• _BRIEF 1_
According to the text on grimdark, what tagline inspired the term?

Grimdark is a subgenre of speculative fiction with a tone, style, or setting that is particularly dystopian, amoral, and violent. The term is inspired by the tagline of the tabletop strategy game Warhammer 40,000: "In the grim darkness of the far future, there is only war."

==Definitions==
Several attempts to define the neologism grimdark have been made:
- Adam Roberts described it as fiction "where nobody is honourable and Might is Right", and as "the standard way of referring to fantasies that turn their backs on the more uplifting, Pre-Raphaelite visions of idealized medievaliana, and instead stress how nasty, brutish, short and, er, dark life back then 'really' was", while noting that grimdark has little to do with re-imagining an actual historic reality and more with conveying the sense that our own world is a "cynical, disillusioned, ultraviolent place".
- Genevieve Valentine called grimdark a "shorthand for a subgenre of fantasy fiction that claims to trade on the psychology of those sword-toting heroes, and the dark realism behind all those kingdom politics".
- In the view of Jared Shurin, grimdark fantasy has three key components: a grim and dark tone, a sense of realism (for example, monarchs are useless and heroes are flawed), and the agency of the protagonists: whereas in high fantasy everything is predestined and the tension revolves around how the heroes defeat the Dark Lord, grimdark is "fantasy protestantism": characters have to choose between good and evil, and are "just as lost as we are".

• _EXCERPTED RECORDS_
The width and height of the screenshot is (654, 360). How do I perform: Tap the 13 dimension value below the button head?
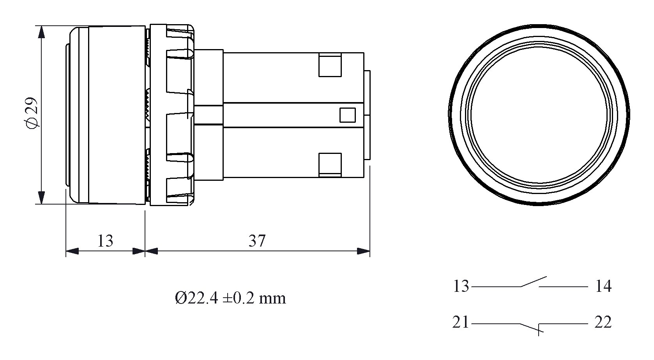[x=105, y=241]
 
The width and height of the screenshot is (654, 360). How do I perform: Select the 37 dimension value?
[x=257, y=241]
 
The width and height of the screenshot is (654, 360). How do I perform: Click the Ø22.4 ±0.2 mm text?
[x=230, y=298]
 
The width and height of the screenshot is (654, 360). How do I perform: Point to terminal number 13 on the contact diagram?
[x=461, y=286]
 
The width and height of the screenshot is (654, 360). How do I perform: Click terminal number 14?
[x=603, y=286]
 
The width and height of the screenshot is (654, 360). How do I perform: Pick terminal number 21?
[x=460, y=322]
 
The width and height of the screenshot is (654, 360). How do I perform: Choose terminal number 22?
[x=603, y=322]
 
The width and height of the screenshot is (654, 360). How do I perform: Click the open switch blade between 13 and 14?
[x=534, y=281]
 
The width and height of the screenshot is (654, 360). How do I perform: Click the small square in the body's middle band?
[x=347, y=115]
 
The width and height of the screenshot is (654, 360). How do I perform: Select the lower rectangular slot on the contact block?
[x=330, y=165]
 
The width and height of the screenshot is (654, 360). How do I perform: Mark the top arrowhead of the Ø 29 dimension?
[x=42, y=32]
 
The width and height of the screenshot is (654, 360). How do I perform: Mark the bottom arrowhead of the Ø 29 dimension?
[x=42, y=198]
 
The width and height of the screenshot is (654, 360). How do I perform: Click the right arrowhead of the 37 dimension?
[x=364, y=251]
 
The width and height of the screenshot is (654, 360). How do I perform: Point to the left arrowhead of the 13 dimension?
[x=72, y=251]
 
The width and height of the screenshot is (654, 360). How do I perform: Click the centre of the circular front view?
[x=539, y=115]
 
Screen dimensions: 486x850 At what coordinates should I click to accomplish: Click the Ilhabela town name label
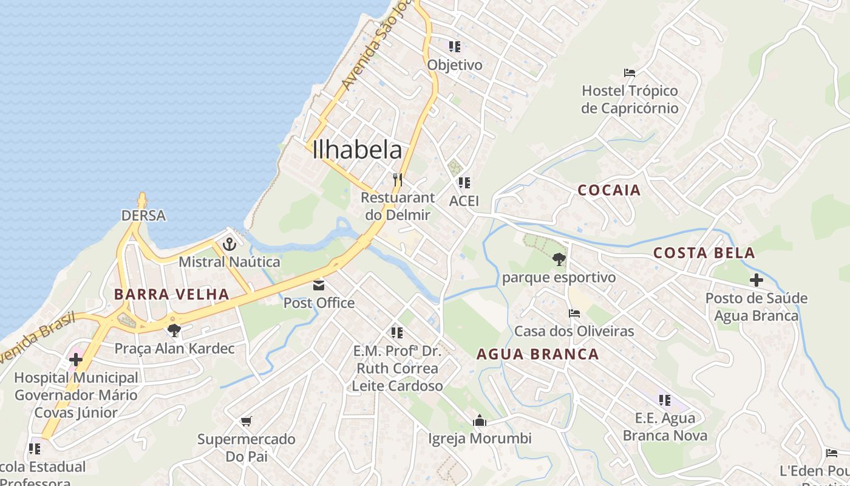(357, 150)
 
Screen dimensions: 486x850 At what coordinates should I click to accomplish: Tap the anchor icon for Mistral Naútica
(229, 244)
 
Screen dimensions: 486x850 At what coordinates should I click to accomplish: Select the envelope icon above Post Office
(319, 285)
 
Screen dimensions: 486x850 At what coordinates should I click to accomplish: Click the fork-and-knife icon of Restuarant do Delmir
(398, 179)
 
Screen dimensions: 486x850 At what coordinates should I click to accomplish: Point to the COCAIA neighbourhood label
(609, 190)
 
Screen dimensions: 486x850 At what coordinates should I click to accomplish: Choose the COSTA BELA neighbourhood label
(704, 253)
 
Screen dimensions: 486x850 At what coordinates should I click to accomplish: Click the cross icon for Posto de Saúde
(756, 280)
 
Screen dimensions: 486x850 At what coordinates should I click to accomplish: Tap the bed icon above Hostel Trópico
(630, 73)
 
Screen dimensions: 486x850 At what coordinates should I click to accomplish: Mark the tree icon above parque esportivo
(559, 259)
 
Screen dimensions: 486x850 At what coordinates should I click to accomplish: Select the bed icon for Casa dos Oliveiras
(574, 313)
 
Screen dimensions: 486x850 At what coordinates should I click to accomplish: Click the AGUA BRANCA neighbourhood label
(538, 354)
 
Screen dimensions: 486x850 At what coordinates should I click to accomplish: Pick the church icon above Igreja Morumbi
(480, 420)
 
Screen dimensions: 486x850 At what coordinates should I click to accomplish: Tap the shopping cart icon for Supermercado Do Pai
(246, 421)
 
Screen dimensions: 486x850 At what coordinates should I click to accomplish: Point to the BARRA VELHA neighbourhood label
(172, 295)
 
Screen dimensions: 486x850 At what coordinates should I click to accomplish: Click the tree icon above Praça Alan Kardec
(174, 330)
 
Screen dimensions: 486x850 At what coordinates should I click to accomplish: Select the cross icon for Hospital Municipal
(76, 359)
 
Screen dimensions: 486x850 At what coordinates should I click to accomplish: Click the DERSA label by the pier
(143, 216)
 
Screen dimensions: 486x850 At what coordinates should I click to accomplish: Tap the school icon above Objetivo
(455, 46)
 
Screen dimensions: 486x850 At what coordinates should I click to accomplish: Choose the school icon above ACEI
(464, 182)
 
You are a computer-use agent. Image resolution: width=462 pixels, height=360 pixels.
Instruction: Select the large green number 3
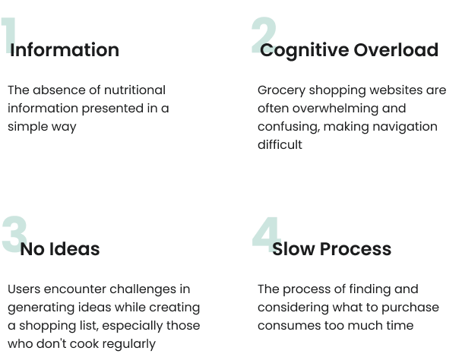[x=13, y=235]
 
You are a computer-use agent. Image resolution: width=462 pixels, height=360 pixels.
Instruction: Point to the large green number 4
[x=265, y=235]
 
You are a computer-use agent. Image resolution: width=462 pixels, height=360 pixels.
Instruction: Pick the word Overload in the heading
[x=397, y=50]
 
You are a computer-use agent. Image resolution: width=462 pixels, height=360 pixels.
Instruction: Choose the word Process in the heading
[x=355, y=249]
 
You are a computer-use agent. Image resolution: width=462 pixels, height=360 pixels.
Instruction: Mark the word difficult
[x=280, y=144]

• _BRIEF 2_
Convert the stretch of the entries above from the line containing "the contact block?" through the line containing "[x=42, y=32]" into a JSON list of strings, one string per line, leaving out blank lines.

• _WORKED SOLUTION 1_
The tagline of Warhammer 40,000: "In the grim darkness of the far future, there is only war."

• _WORKED SOLUTION 2_
[
  "The width and height of the screenshot is (654, 360). How do I perform: Select the lower rectangular slot on the contact block?",
  "[x=330, y=165]",
  "The width and height of the screenshot is (654, 360). How do I perform: Mark the top arrowhead of the Ø 29 dimension?",
  "[x=42, y=32]"
]